From mboxrd@z Thu Jan  1 00:00:00 1970
From: Wido den Hollander <wido@widodh.nl>
Subject: Re: higher level library for storing large(r) RADOS objects
Date: Thu, 03 May 2012 17:19:40 +0200
Message-ID: <4FA2A20C.2020505@widodh.nl>
References: <4FA2208E.5010208@widodh.nl> <CAC-hyiHftFs7CPnTkFpfR--W+TEAS2GHZss5T2u9CKvy2wPdmg@mail.gmail.com>
Mime-Version: 1.0
Content-Type: text/plain; charset=ISO-8859-1; format=flowed
Content-Transfer-Encoding: 7bit
Return-path: <ceph-devel-owner@vger.kernel.org>
Received: from smtp02.mail.pcextreme.nl ([109.72.87.138]:33351 "EHLO
	smtp02.mail.pcextreme.nl" rhost-flags-OK-OK-OK-OK) by vger.kernel.org
	with ESMTP id S1752191Ab2ECPTt (ORCPT
	<rfc822;ceph-devel@vger.kernel.org>); Thu, 3 May 2012 11:19:49 -0400
In-Reply-To: <CAC-hyiHftFs7CPnTkFpfR--W+TEAS2GHZss5T2u9CKvy2wPdmg@mail.gmail.com>
Sender: ceph-devel-owner@vger.kernel.org
List-ID: <ceph-devel.vger.kernel.org>
To: Yehuda Sadeh Weinraub <yehudasa@gmail.com>
Cc: ceph-devel <ceph-devel@vger.kernel.org>

Hi,

On 03-05-12 08:21, Yehuda Sadeh Weinraub wrote:
> On Wed, May 2, 2012 at 11:07 PM, Wido den Hollander<wido@widodh.nl>  wrote:
>> Hi,
>>
>> I've been talking to Josh today and we've been talking a bit about storing
>> large objects in RADOS.
>>
>> One of the problem I currently see with using RADOS is storing really large
>> objects.
>>
>> RADOS objects are stored on the OSD as a whole file, so potentially a single
>> RADOS object could press an OSD over the full_ratio and stalling the whole
>> cluster.
>>
>> This also shows another problem. It this object is heavily used a couple of
>> OSDs will be very busy with the I/O's for this object.
>>
>> So I was thinking about an library on top of RADOS which is kind of similar
>> to RBD, but it's only focused on storing objects.
>>
>> The first object in a pool could have a couple of xattrs:
>>
>> object1
>> - stripe_size: 4096
>> - size: 40960
>>
>> Based on the xattr operation we know where to read or write when asked for a
>> specific offset and length.
>>
>> object1, object1_1, object1_2, until object1_9
>>
>> Potentially this could also be used for the RADOS Gateway? Since that will
>> suffer from the same problem when you want to scale out.
>>
>> With the RAODS Gateway you can't control a user storing a 200G tar file with
>> his backups in it, you never know.
>>
>> It's just a thought but I just wanted to get it out there and check out the
>> opinions.
>>
>> Comments? Suggestions?
>>
>
> Actually, nowadays RGW keeps a map ("manifest") in each object which
> points to where all the parts of that object actually reside. For
> multipart uploads we don't merge the parts, but rather create a
> manifest that points at them. For regular uploads (up to 5GB) we keep
> the first 512K on the head object (where the map resides), and the
> rest is in another rados object. In theory objects can be striped
> using this or similar infrastructure. We don't impose a constant
> stripe size, but the manifest can be extended to handle such cases.
> What I'd really like to see is a rgw library that provides an object
> access api and will access the backend directly. This will be used for
> rgw itself, help clean up its internal structure, and will be useful
> for other applications that don't need to go through the gateway
> itself (but do need the same object access semantics).

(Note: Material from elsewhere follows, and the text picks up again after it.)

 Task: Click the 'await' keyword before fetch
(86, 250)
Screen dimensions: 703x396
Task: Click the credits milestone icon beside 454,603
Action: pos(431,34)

That is something I thought about as well. If we could move most of the 
RGW's functionality into librgw we could in theory re-write the RGW in 
Python where you could use bindings for librgw to access the RADOS data.

librgw could then also just store larger objects like I thought about. 
If it's kept clean it could serve just that purpose.

Rewriting the RGW in Python might be just one step to far, I know a lot 
of work has gone into it. However, with Python it could easily run 
stand-alone and you could have just a proxy like nginx, Varnish or even 
Apache in front of it, you could loose the whole FastCGI/fcgi stuff.

Wido

>
> Yehuda